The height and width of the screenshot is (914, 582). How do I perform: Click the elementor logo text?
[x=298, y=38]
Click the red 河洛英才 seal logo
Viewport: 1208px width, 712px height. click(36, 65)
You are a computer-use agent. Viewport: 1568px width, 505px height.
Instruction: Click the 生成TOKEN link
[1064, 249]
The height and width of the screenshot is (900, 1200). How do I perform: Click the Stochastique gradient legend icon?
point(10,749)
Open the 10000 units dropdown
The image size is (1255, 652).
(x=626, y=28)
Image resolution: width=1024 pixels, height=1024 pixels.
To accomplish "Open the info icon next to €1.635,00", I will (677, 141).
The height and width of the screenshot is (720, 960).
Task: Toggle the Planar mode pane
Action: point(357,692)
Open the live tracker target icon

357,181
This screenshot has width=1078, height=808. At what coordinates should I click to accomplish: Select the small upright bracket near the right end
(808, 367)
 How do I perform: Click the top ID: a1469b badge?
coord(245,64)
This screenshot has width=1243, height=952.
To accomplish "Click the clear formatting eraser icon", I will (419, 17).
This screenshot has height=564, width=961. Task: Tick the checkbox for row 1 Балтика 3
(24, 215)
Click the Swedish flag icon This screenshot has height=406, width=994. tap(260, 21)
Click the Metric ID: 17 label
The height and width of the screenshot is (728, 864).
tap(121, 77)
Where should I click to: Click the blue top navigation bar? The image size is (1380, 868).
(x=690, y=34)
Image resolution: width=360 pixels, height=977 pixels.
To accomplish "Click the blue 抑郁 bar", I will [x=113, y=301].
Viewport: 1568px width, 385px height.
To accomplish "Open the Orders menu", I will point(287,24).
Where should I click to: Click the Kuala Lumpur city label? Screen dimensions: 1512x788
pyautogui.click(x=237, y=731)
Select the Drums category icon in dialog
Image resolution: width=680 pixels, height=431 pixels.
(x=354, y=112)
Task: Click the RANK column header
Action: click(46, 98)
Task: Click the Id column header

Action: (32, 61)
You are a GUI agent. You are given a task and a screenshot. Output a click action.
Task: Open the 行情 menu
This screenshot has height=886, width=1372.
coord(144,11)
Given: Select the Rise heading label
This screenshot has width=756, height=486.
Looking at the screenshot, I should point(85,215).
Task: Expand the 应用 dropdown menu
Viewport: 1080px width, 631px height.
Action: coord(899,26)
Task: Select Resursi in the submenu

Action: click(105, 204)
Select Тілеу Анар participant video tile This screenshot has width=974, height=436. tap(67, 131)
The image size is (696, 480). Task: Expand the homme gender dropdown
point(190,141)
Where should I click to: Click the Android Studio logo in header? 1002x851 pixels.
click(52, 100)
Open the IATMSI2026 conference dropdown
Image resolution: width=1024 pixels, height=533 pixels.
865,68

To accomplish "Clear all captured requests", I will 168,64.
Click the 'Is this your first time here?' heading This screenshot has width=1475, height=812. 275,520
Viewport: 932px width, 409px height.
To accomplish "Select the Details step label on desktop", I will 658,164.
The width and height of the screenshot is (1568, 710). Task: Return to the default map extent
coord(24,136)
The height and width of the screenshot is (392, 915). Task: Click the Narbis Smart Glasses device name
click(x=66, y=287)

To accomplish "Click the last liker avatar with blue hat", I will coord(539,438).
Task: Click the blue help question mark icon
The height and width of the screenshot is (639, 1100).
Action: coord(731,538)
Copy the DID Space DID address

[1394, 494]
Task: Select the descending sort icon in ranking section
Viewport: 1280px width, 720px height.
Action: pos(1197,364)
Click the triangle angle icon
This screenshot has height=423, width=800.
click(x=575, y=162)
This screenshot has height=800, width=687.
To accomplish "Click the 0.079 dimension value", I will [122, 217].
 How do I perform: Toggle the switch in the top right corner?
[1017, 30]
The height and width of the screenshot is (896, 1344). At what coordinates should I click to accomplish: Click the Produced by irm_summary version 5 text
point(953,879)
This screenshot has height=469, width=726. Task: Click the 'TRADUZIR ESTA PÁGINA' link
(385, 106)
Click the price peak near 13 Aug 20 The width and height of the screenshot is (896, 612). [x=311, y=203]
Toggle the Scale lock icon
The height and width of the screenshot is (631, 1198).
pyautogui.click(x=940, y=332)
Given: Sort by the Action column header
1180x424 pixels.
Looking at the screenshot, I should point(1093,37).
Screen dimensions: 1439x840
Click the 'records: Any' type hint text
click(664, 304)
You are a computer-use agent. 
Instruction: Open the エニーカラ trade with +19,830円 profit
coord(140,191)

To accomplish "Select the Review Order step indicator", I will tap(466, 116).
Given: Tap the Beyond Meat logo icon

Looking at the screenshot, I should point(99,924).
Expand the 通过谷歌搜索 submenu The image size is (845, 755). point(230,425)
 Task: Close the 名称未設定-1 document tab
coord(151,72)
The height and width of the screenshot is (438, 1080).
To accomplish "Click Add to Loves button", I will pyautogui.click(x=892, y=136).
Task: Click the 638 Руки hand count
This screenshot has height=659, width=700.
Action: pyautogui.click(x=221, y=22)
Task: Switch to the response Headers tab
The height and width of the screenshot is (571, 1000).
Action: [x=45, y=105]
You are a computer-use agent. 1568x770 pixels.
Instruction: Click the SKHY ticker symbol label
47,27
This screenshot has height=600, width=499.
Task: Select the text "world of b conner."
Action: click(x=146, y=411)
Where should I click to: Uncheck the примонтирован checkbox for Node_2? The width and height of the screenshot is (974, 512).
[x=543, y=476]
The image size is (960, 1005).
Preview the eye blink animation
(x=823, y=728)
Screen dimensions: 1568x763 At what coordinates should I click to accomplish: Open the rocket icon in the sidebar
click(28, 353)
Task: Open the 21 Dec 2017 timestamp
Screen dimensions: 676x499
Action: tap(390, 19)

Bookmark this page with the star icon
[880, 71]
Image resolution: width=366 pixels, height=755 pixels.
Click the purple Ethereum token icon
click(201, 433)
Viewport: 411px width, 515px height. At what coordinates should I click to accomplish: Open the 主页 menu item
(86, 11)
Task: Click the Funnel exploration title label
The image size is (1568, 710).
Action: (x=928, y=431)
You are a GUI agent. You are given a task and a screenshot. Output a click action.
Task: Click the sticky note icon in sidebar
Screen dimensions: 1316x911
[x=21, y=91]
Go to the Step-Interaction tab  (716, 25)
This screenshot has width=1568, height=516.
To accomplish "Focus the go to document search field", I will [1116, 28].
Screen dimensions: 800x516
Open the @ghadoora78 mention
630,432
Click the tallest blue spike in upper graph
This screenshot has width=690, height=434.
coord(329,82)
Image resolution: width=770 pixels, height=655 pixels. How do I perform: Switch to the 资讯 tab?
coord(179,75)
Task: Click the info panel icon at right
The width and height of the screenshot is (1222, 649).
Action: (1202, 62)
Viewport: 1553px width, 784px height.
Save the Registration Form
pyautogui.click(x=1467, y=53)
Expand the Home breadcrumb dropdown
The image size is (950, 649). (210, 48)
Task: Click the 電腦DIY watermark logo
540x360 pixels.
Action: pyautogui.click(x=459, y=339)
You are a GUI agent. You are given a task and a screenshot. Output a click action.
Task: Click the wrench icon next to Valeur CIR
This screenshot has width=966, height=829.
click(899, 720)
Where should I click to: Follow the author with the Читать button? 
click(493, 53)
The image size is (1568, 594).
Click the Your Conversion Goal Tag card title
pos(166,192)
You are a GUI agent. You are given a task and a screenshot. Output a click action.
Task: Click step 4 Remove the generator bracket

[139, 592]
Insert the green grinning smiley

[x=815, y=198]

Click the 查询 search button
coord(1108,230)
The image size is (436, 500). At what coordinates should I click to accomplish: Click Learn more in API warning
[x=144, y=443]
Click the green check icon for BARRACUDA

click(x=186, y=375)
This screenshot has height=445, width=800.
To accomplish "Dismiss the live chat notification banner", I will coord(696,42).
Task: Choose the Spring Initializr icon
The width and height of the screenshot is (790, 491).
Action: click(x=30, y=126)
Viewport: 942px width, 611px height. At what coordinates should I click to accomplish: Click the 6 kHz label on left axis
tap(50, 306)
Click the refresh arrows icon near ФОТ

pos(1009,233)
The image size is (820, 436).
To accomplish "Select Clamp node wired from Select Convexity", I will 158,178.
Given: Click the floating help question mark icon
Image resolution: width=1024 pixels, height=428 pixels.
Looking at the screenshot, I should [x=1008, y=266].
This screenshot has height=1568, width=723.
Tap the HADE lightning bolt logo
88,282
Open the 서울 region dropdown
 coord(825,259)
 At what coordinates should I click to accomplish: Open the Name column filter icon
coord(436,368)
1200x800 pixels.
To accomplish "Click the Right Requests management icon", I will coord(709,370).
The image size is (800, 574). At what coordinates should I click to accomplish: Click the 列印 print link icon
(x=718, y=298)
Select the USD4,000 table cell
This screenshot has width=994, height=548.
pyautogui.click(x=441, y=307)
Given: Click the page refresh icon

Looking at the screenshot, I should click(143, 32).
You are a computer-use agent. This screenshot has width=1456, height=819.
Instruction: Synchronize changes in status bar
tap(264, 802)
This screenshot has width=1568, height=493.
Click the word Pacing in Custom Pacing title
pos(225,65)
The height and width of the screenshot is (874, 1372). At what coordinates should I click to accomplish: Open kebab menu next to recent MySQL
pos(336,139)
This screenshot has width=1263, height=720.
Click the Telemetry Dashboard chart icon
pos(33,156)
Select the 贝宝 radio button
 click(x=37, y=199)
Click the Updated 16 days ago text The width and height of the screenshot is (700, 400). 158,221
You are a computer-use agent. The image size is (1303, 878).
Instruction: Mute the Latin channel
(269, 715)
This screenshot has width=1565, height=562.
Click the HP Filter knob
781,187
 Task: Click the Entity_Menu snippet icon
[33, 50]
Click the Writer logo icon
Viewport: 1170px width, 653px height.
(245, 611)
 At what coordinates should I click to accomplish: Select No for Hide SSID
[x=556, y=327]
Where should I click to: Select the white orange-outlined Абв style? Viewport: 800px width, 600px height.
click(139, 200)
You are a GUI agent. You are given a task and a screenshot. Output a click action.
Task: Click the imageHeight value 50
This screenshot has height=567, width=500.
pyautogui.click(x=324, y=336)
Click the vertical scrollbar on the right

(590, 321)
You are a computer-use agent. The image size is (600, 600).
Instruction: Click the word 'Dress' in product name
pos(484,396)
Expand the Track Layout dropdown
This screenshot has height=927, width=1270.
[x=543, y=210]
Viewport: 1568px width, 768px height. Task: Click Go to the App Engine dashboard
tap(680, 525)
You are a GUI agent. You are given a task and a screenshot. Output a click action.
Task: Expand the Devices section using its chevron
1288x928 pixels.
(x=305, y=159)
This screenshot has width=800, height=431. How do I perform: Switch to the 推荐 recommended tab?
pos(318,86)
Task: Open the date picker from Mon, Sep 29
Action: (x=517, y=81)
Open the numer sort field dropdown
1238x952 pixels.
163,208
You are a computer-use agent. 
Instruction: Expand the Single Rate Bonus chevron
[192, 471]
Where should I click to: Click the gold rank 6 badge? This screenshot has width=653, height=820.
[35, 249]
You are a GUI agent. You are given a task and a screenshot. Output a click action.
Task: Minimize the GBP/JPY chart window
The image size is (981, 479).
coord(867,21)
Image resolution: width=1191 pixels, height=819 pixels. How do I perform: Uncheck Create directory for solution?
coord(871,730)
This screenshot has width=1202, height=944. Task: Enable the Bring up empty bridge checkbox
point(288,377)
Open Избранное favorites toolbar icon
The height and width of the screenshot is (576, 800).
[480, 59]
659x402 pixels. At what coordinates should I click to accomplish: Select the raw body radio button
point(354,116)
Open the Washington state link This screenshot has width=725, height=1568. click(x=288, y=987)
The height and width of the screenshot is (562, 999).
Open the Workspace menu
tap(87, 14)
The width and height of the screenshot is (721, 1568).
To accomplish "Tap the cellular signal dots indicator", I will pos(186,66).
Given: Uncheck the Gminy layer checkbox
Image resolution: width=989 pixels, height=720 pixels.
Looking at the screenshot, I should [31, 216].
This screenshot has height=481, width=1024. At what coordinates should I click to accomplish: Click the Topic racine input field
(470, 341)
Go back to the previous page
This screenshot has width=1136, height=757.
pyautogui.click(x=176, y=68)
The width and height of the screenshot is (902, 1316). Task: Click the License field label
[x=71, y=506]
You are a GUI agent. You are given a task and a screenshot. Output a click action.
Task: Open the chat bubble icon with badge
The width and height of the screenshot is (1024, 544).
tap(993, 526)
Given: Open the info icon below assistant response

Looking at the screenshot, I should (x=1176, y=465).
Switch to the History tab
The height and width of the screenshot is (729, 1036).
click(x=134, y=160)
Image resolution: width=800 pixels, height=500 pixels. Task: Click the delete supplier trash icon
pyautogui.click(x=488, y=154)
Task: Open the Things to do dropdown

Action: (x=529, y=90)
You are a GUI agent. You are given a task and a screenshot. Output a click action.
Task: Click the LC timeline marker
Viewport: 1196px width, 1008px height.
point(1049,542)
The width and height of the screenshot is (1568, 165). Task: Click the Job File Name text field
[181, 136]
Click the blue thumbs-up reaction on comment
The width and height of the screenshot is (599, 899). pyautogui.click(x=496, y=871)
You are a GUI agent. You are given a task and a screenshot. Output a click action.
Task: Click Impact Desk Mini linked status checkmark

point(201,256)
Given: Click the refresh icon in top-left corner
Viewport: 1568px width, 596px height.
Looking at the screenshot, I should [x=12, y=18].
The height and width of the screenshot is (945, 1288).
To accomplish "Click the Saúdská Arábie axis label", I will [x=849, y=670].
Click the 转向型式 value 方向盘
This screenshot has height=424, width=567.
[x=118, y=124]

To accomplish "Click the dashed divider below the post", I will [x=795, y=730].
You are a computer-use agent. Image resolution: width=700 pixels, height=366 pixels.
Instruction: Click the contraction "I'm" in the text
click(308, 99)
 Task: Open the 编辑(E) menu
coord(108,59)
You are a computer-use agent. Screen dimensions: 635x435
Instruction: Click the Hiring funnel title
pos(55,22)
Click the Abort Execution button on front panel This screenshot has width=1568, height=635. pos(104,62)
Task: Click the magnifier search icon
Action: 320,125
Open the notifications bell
::::::::
PROBLEM -
Copy out the records verbatim, from the line containing "How do I perform: Toggle" through the line containing "Click the price", including both of those lines.

OUTPUT OF THE TASK -
 How do I perform: Toggle the switch in the top right corner?
[1017, 30]
The height and width of the screenshot is (896, 1344). At what coordinates should I click to accomplish: Click the Produced by irm_summary version 5 text
point(953,879)
This screenshot has height=469, width=726. Task: Click the 'TRADUZIR ESTA PÁGINA' link
(385, 106)
Click the price peak near 13 Aug 20 The width and height of the screenshot is (896, 612). [x=311, y=203]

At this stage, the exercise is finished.